§ **DATA EXCERPTS**:
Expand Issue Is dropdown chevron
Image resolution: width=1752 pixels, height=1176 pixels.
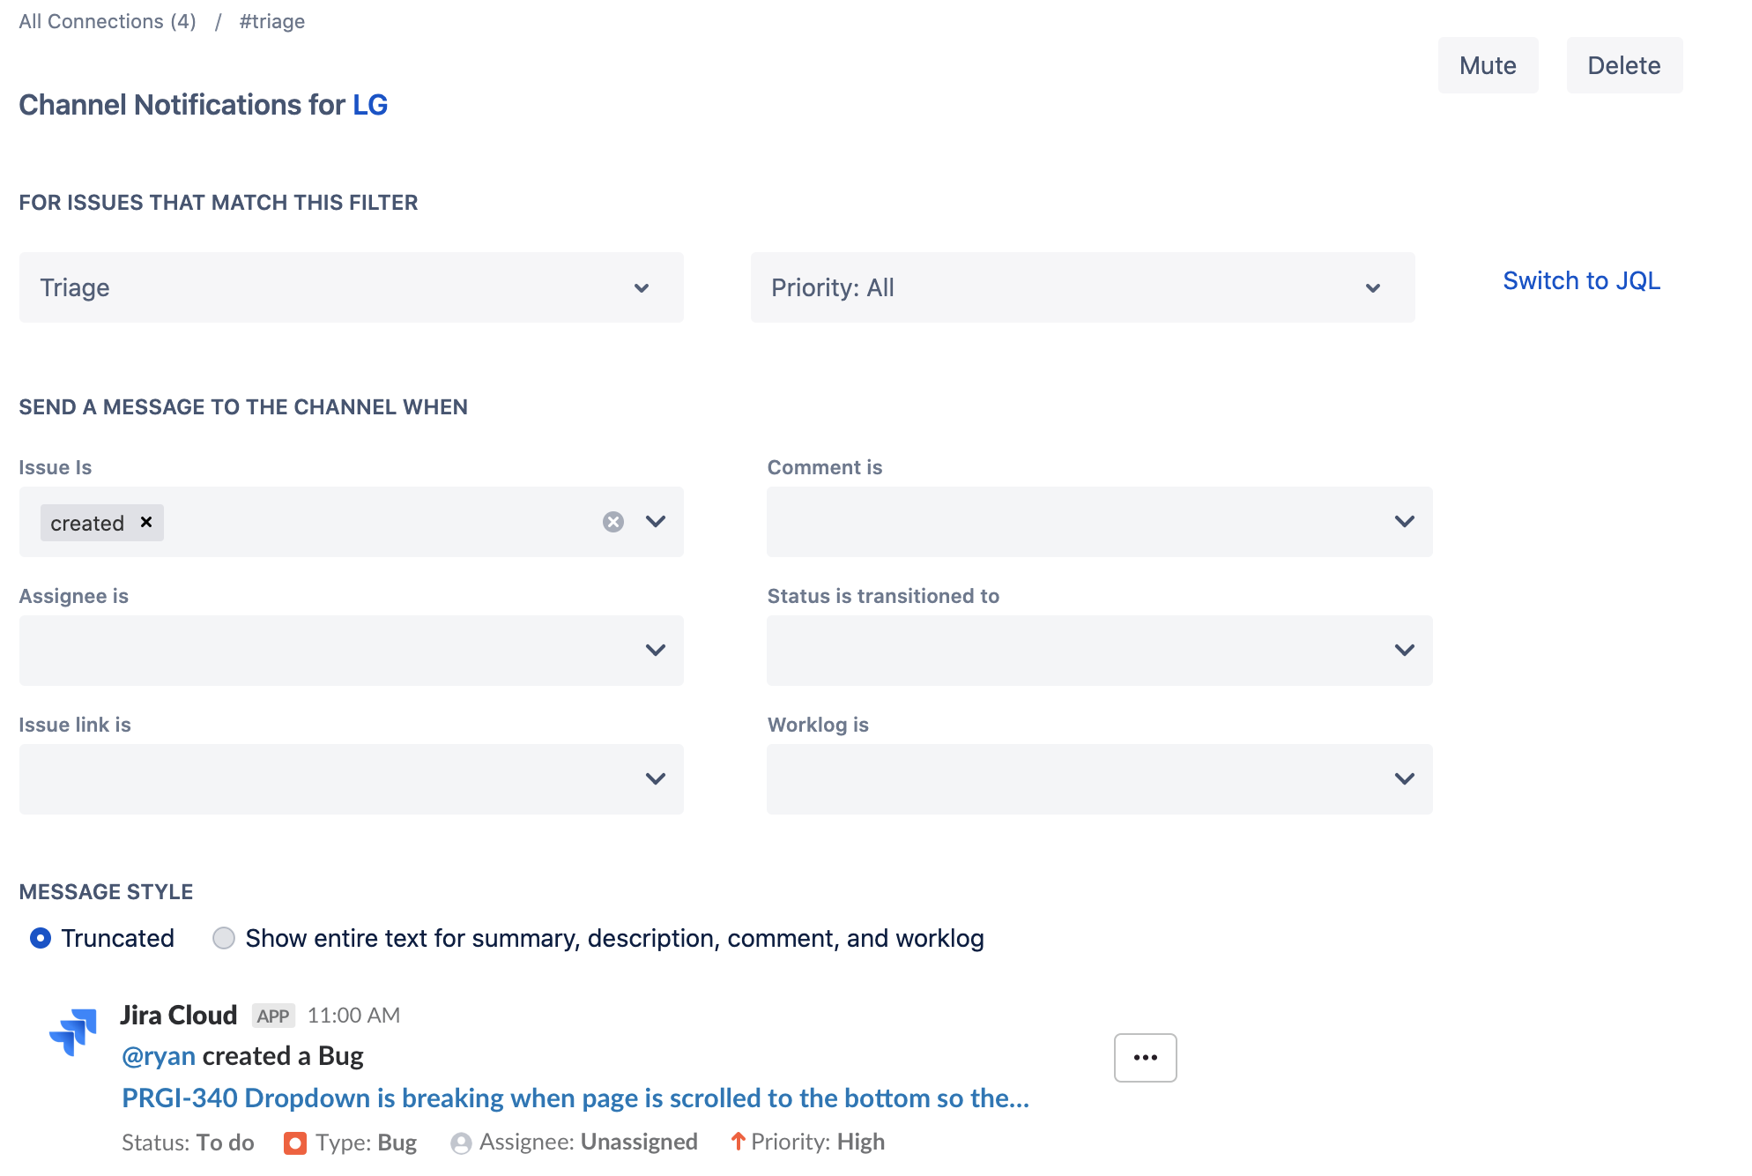(x=656, y=522)
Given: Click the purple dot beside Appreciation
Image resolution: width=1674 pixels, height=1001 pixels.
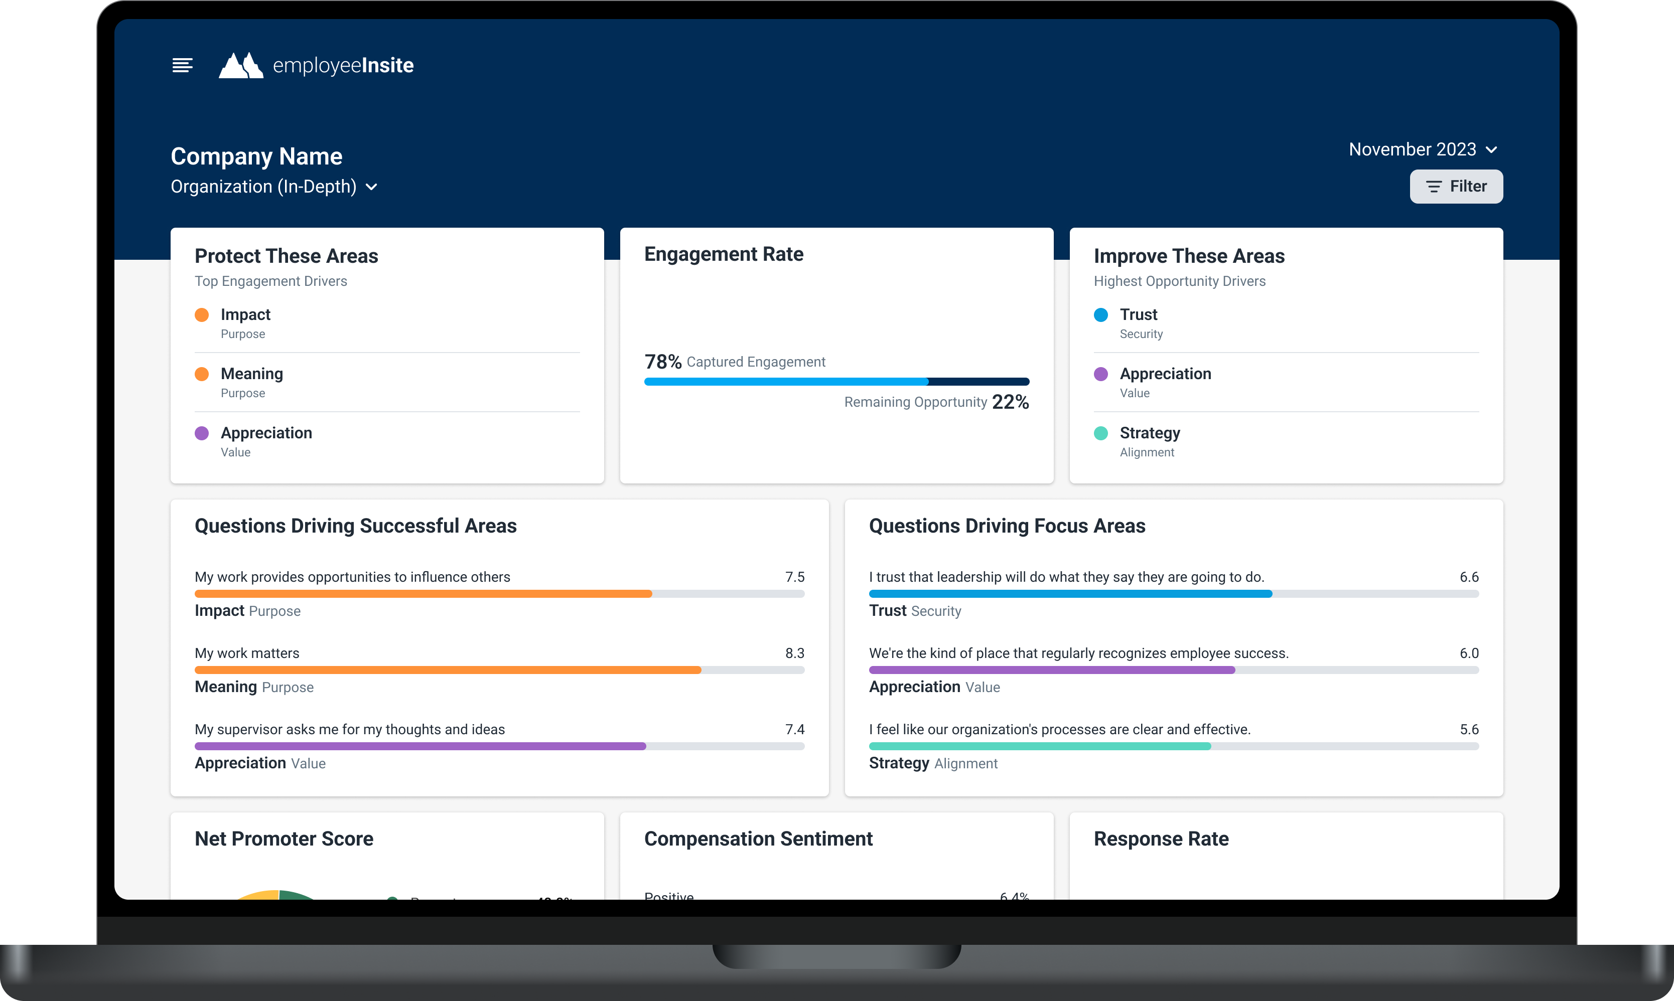Looking at the screenshot, I should click(202, 432).
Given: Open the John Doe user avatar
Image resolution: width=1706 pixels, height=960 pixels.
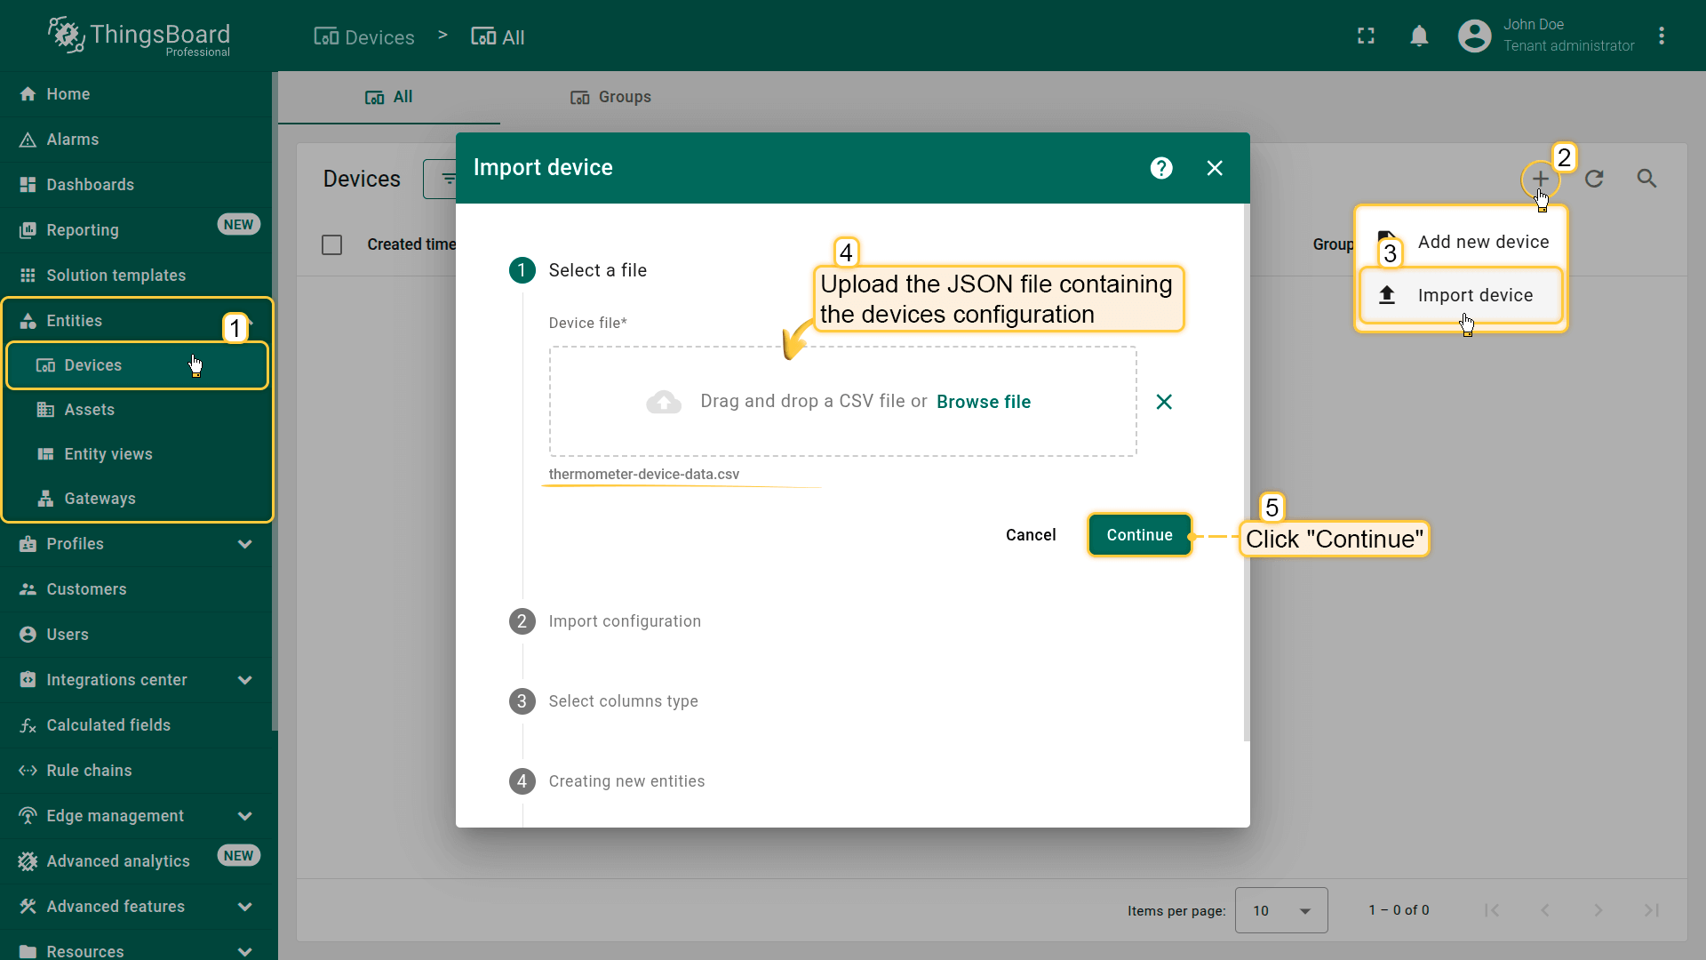Looking at the screenshot, I should pyautogui.click(x=1474, y=36).
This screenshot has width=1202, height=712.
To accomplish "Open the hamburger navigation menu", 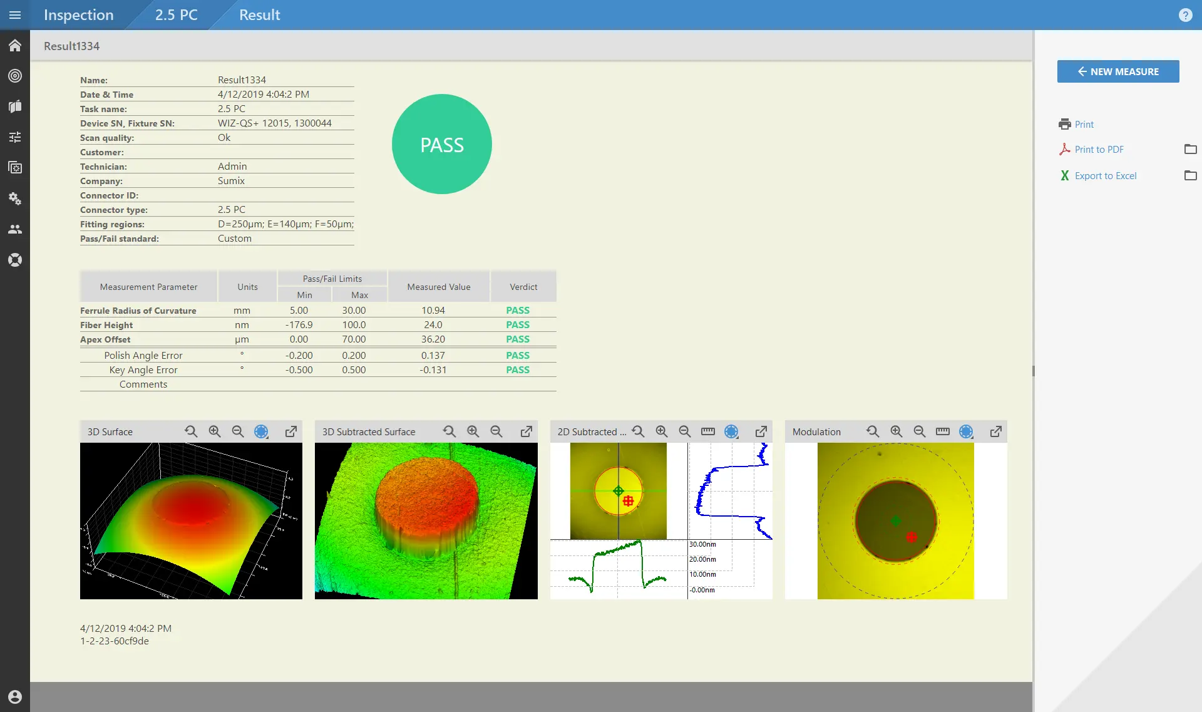I will [15, 14].
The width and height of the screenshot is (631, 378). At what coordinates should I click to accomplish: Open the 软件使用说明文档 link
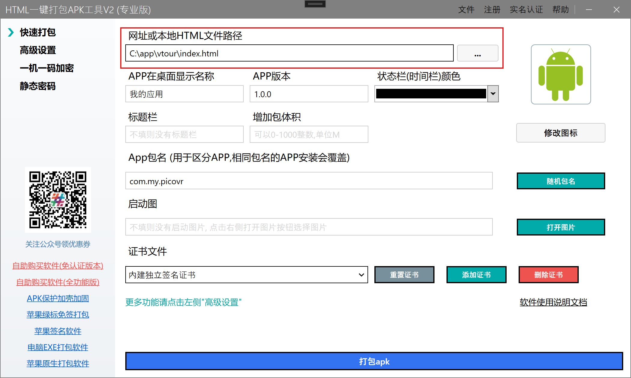pyautogui.click(x=553, y=302)
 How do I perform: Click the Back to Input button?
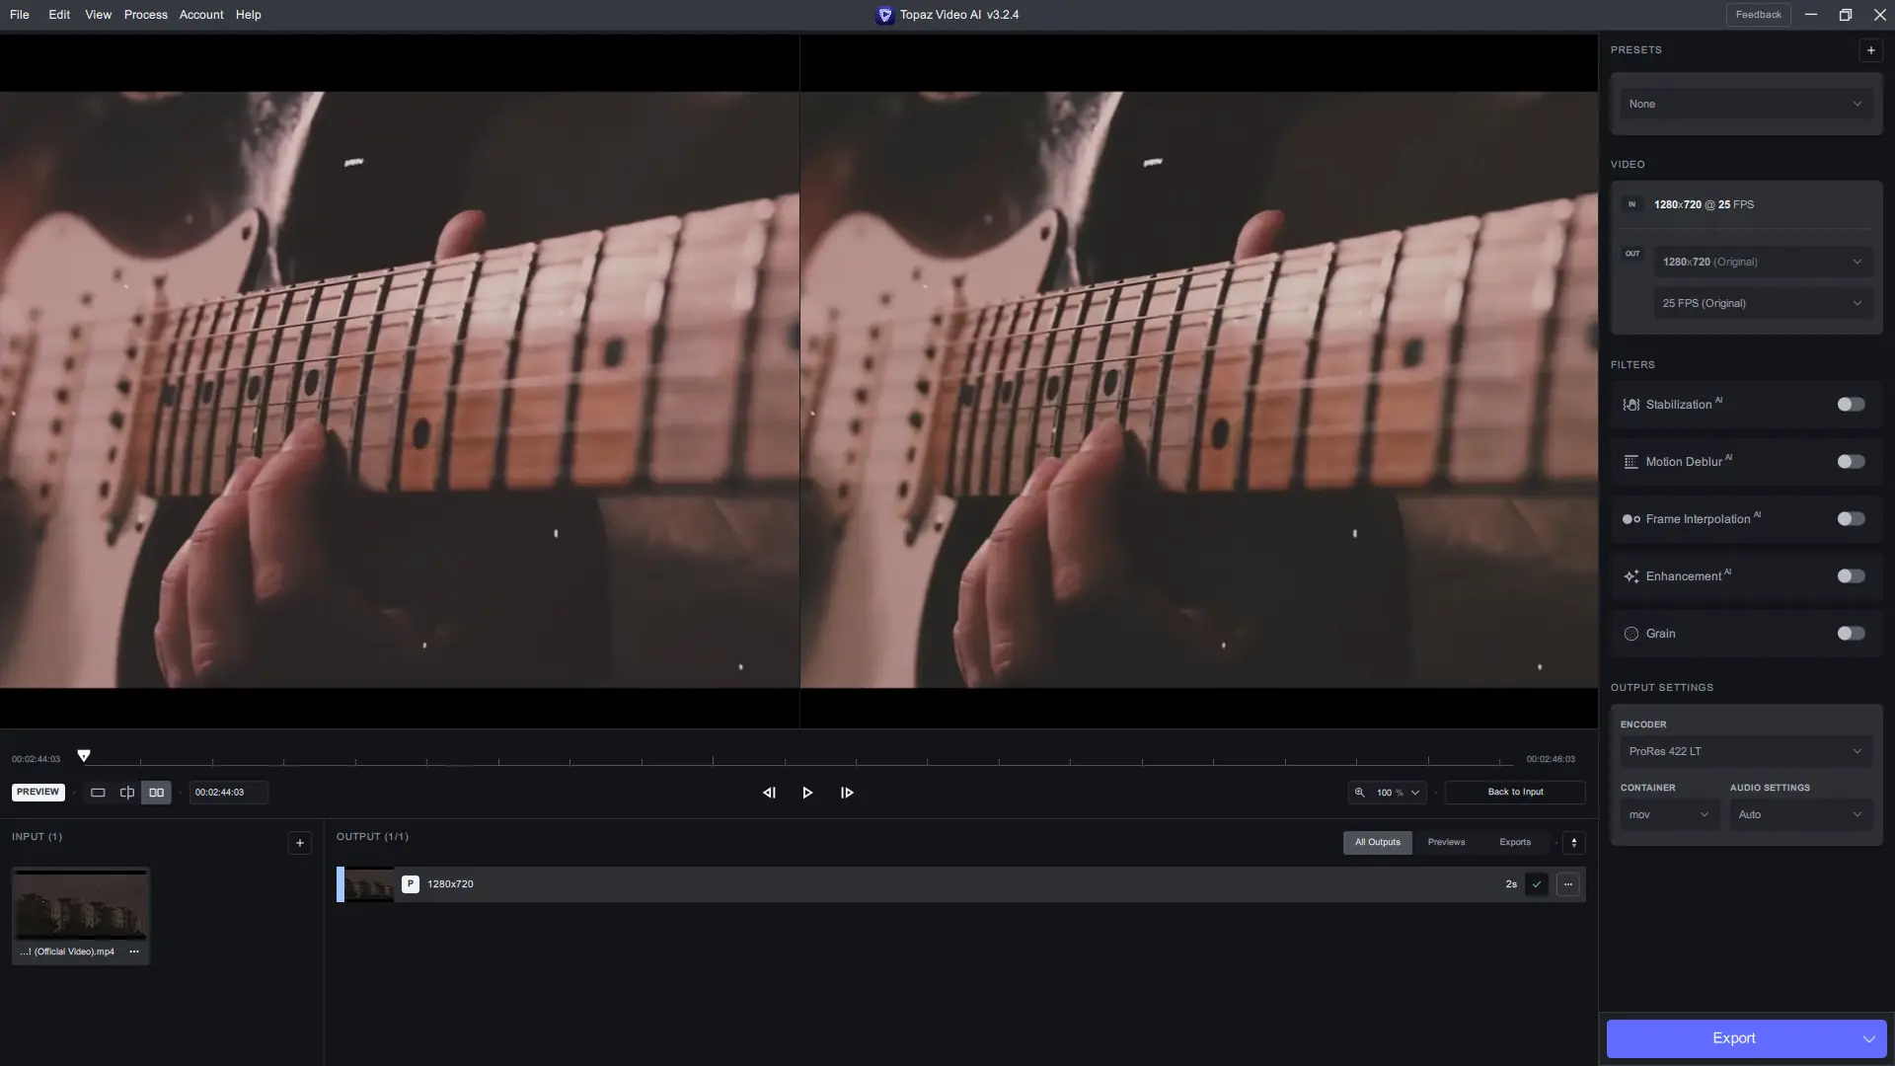coord(1515,792)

§ **WHAT YOU HAVE TO DO**: What is needed here is how many lines of the entries contain "Given"; give that number alone.

§ **RESULT OF THIS EXERCISE**: 2